Working data:
........

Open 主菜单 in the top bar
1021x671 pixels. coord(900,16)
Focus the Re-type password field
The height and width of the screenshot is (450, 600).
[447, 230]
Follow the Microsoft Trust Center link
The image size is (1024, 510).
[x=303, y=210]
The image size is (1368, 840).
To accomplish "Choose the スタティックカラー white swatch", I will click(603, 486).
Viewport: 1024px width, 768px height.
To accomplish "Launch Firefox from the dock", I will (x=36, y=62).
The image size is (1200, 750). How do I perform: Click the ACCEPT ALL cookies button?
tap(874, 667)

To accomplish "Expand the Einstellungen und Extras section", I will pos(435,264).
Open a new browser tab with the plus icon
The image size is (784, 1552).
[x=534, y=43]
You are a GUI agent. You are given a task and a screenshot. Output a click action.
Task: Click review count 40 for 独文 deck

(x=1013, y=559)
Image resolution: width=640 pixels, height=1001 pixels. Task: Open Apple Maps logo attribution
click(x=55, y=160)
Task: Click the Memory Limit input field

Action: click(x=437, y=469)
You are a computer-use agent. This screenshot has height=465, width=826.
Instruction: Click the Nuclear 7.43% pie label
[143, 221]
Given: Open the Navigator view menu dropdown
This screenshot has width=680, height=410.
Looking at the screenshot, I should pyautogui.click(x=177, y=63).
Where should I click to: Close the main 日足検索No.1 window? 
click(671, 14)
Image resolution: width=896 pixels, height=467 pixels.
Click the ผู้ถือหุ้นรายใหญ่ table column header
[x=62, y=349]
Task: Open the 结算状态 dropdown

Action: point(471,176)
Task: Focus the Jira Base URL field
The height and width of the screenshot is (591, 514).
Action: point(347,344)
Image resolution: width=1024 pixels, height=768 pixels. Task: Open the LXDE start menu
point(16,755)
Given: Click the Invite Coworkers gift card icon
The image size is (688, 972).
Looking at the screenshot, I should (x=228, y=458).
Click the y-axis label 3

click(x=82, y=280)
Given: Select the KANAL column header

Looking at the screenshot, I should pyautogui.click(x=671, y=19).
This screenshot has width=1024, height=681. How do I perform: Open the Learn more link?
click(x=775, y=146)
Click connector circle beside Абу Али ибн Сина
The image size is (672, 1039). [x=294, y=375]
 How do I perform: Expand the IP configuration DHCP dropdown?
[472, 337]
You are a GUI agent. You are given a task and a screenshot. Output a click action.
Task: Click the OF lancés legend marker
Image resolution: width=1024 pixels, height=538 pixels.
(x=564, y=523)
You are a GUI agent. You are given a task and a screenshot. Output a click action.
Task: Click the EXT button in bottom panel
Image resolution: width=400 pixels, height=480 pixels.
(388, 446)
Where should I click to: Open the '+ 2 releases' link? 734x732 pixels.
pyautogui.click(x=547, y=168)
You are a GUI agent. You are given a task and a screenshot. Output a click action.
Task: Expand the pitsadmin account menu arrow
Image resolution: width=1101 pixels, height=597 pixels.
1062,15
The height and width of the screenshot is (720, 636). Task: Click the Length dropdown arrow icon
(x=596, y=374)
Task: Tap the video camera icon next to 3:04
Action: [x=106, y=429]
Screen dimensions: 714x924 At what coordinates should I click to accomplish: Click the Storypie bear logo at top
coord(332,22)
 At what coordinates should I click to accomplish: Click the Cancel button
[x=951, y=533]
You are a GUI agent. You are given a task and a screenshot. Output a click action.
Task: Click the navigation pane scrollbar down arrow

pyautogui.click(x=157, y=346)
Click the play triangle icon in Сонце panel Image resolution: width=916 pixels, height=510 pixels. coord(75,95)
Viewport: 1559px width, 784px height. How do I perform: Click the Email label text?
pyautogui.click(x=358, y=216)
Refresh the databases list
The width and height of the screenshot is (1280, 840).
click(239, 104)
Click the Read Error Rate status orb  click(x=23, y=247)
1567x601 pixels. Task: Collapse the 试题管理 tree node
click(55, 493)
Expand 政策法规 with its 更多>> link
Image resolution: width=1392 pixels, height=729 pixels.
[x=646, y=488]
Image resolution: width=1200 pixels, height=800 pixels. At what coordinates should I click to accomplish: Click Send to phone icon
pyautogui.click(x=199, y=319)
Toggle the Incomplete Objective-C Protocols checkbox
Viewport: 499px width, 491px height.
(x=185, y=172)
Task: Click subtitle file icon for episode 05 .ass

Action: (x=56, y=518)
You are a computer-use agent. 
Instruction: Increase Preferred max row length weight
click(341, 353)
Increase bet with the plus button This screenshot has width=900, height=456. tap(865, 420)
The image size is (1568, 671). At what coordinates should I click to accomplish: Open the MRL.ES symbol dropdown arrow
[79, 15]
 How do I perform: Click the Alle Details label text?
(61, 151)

........

Instructions to follow:
Word for word, reproduce the lines of the listing from the first one through the line containing "You are a computer-use agent. This", and no more.

Task solution:
Open 主菜单 in the top bar
1021x671 pixels. coord(900,16)
Focus the Re-type password field
The height and width of the screenshot is (450, 600).
[447, 230]
Follow the Microsoft Trust Center link
The image size is (1024, 510).
[x=303, y=210]
The image size is (1368, 840).
To accomplish "Choose the スタティックカラー white swatch", I will click(603, 486).
Viewport: 1024px width, 768px height.
To accomplish "Launch Firefox from the dock", I will (x=36, y=62).
The image size is (1200, 750). How do I perform: Click the ACCEPT ALL cookies button?
tap(874, 667)

To accomplish "Expand the Einstellungen und Extras section", I will pos(435,264).
Open a new browser tab with the plus icon
The image size is (784, 1552).
[x=534, y=43]
You are a GUI agent. You are given a task and a screenshot. Output a click action.
Task: Click review count 40 for 独文 deck

(x=1013, y=559)
Image resolution: width=640 pixels, height=1001 pixels. Task: Open Apple Maps logo attribution
click(x=55, y=160)
Task: Click the Memory Limit input field

Action: click(x=437, y=469)
You are a computer-use agent. This screenshot has height=465, width=826.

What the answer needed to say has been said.